_Exercise brief_
Return every line from the items below that contains the word "height".

_Entries shown_
================
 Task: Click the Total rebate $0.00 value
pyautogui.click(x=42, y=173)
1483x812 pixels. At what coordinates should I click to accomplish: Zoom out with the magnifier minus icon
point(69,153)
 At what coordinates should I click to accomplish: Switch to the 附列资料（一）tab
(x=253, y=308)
================
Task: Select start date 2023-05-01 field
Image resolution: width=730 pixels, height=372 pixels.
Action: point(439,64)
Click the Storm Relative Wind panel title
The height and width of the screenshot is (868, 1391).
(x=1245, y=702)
================
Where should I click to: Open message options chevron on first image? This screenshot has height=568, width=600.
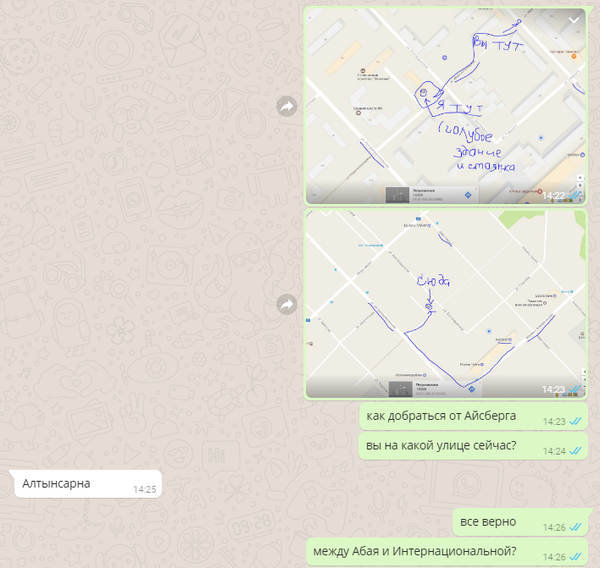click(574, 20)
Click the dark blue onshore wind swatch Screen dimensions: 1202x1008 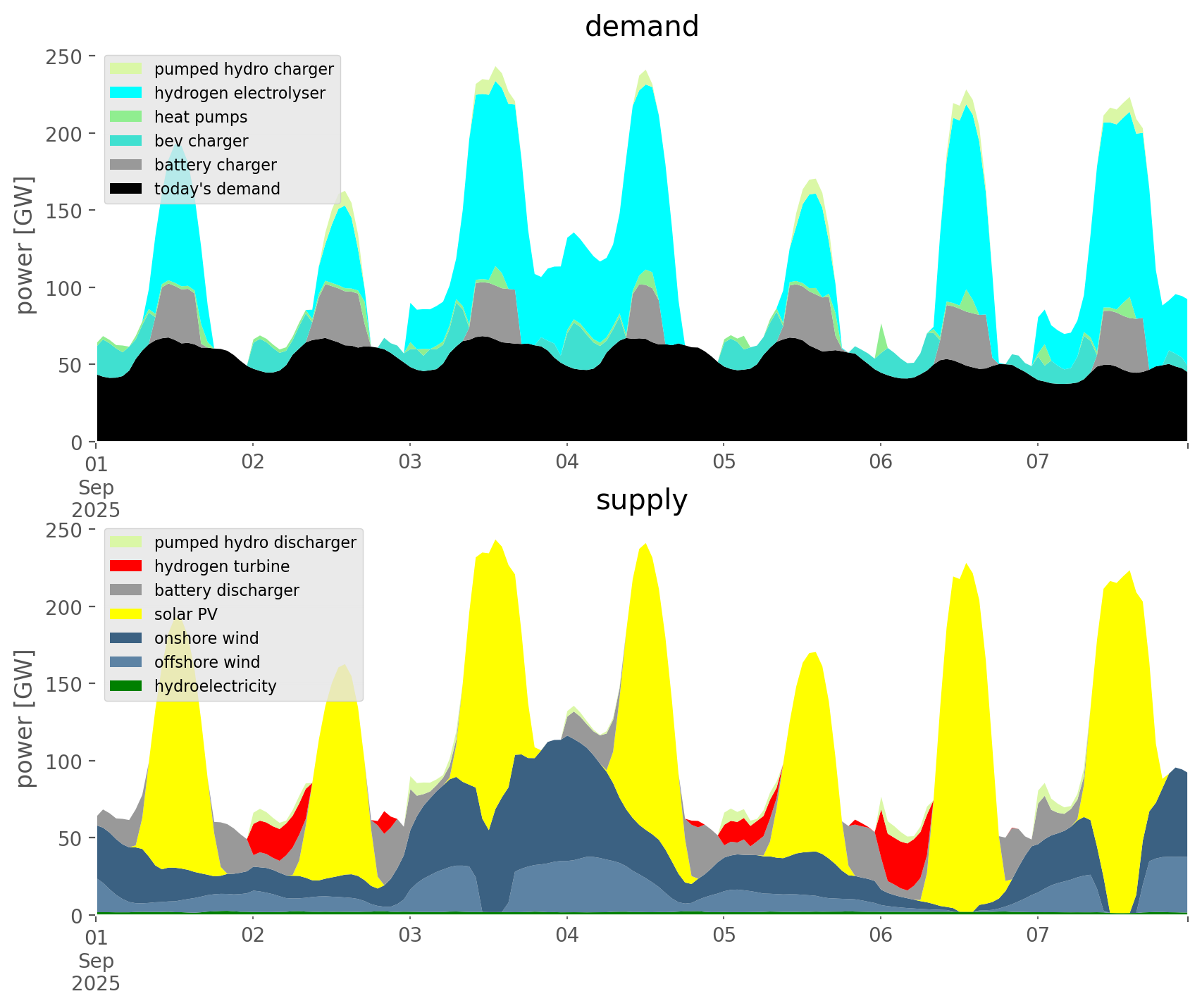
================
_Exercise result_
Image resolution: width=730 pixels, height=372 pixels.
The height and width of the screenshot is (868, 1391).
Where should I click to: Open message options chevron on first image? This screenshot has height=568, width=600.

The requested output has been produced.